§ Task goal: In the entries, find all lines that hold the word "Close" and copy them.

[Records contained in a dataset]
· · · · ·
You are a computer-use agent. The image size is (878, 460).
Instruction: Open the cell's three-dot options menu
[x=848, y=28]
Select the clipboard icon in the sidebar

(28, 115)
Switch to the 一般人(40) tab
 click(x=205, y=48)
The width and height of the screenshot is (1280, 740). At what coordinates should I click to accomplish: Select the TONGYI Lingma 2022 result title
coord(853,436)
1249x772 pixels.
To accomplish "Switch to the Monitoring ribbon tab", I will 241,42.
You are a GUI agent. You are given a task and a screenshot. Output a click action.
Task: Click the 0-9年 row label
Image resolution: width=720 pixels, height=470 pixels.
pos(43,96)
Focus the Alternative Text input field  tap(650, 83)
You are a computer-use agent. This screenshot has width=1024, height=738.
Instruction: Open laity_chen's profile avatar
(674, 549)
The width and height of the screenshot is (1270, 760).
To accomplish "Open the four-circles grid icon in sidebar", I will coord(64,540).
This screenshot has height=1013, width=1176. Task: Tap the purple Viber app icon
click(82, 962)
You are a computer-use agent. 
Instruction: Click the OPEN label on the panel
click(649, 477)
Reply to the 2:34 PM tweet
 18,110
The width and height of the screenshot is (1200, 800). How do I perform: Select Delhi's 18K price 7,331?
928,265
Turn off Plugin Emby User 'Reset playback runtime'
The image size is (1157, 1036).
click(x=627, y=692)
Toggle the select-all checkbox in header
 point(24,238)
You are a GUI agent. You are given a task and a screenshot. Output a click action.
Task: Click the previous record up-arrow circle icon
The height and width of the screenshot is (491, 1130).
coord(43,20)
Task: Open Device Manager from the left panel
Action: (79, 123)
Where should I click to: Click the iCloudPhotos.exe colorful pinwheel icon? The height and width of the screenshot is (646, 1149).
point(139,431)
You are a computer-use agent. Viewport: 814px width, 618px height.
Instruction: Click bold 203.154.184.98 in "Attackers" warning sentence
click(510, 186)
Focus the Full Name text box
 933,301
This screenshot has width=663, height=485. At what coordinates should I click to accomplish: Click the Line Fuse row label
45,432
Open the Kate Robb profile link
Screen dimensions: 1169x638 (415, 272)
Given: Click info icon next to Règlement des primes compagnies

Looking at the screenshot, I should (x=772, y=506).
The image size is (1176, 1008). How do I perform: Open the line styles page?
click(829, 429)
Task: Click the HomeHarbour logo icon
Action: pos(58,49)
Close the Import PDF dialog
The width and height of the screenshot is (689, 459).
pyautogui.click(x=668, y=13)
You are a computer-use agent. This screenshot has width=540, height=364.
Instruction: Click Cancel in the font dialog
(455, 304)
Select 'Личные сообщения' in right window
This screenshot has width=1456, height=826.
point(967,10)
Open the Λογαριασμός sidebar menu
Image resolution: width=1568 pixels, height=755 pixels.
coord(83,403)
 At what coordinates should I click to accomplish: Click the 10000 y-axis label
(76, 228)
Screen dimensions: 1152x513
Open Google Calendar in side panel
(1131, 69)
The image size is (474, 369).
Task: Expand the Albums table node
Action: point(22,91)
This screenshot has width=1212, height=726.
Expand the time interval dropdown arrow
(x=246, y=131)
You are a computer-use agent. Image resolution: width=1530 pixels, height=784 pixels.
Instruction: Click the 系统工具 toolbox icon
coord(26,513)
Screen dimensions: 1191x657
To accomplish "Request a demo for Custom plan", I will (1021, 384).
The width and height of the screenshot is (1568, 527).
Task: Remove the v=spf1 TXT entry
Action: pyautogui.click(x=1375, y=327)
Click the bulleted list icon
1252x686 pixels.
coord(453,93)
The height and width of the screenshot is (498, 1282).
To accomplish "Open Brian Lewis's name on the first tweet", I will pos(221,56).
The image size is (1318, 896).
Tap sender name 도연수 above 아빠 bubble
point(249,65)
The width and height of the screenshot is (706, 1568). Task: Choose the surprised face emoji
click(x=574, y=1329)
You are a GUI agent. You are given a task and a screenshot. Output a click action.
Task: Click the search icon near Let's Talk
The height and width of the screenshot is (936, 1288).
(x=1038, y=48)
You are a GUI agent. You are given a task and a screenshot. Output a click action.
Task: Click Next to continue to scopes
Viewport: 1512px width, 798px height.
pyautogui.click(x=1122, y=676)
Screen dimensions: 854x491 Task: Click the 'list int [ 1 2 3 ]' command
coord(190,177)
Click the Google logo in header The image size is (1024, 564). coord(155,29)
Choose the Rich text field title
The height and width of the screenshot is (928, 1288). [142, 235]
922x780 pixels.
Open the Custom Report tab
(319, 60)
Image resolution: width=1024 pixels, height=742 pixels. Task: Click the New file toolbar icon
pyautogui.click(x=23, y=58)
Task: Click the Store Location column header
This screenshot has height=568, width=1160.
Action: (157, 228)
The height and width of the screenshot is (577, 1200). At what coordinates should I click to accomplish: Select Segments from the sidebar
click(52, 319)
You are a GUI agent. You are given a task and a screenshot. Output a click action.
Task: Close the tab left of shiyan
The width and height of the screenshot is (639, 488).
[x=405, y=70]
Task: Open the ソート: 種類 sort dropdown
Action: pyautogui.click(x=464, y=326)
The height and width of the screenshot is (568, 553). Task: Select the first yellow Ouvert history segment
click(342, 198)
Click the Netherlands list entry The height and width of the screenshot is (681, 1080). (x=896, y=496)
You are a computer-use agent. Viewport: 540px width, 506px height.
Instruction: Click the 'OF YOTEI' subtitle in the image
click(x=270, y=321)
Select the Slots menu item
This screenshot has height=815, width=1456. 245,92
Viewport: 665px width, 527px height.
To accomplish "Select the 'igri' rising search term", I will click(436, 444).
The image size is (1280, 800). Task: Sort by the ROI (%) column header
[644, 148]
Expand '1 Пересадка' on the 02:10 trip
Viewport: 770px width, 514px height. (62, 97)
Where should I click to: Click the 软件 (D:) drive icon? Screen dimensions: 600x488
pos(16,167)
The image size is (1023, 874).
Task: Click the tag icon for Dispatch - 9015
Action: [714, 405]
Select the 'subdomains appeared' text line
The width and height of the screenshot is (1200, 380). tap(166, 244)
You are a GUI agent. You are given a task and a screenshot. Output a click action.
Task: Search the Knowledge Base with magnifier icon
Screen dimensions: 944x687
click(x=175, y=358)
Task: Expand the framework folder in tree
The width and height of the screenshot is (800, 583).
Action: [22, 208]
· · · · ·
§ Solution below:
Close the Import PDF dialog
Task: Close the tab left of shiyan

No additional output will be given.